Abstract

Although transurethral resection of the prostate remains the gold standard surgical treatment for benign prostatic hyperplasia, transurethral plasmakinetic resection of the prostate has become a popular alternative. This study investigated the effects of plasmakinetic resection of the prostate on erectile function. A total of 400 patients that underwent plasmakinetic resection of the prostate or transurethral resection of the prostate were prospectively enrolled in this study. Of these, 384 patients met the inclusion criteria. One experienced surgeon carried out all the procedures. The International Prostate Symptom Score, International Index of Erectile Function-5, maximum flow rate and ultrasound postvoid residual volume were determined, and evaluated preoperatively and at 12 months postoperatively. Prostate-specific antigen, age and prostate volume of each patient were recorded. The median International Index of Erectile Function-5 score of plasmakinetic resection of the prostate patients significantly increased from 8.0 (interquartile range 7.0-9.0) preoperatively to 21.0 (19.0-22.0) at 12 months postoperatively (P < 0.05).

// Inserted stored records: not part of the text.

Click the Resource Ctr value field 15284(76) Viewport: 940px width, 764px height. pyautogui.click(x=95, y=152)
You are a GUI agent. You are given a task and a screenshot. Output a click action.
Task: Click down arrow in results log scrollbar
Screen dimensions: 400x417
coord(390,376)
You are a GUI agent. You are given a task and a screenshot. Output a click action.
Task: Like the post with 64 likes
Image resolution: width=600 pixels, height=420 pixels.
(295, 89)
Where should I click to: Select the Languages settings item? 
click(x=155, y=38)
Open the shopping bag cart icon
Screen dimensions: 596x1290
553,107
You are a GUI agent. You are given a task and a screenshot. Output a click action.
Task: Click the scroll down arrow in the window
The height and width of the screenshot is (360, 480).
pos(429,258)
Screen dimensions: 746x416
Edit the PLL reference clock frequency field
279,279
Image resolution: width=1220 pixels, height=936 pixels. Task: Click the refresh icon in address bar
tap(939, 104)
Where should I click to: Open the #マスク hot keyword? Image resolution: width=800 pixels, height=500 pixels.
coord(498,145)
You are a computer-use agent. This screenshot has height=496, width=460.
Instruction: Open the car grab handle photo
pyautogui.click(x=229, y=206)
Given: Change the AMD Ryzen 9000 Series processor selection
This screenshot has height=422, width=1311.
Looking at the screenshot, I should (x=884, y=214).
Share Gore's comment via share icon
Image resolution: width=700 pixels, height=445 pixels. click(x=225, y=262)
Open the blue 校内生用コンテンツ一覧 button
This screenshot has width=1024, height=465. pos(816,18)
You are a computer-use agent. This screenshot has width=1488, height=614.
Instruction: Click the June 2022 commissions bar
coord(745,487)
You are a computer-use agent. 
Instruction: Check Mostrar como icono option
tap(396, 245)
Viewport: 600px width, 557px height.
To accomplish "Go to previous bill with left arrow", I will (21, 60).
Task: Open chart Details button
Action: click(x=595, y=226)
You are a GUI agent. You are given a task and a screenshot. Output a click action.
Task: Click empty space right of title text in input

The score of plasmakinetic resection of the prostate patients was significantly higher than that of the transurethral resection of the prostate group (P < 0.05); however, the International Prostate Symptom Score of the plasmakinetic resection of the prostate group was not significantly different from that of the transurethral resection of the prostate group (P > 0.05). A significant improvement in erectile function can be observed at 12 months in patients undergoing plasmakinetic resection of the prostate. Despite these encouraging findings, the effects of plasma kinetic resection of the prostate on erectile function remain to be further studied.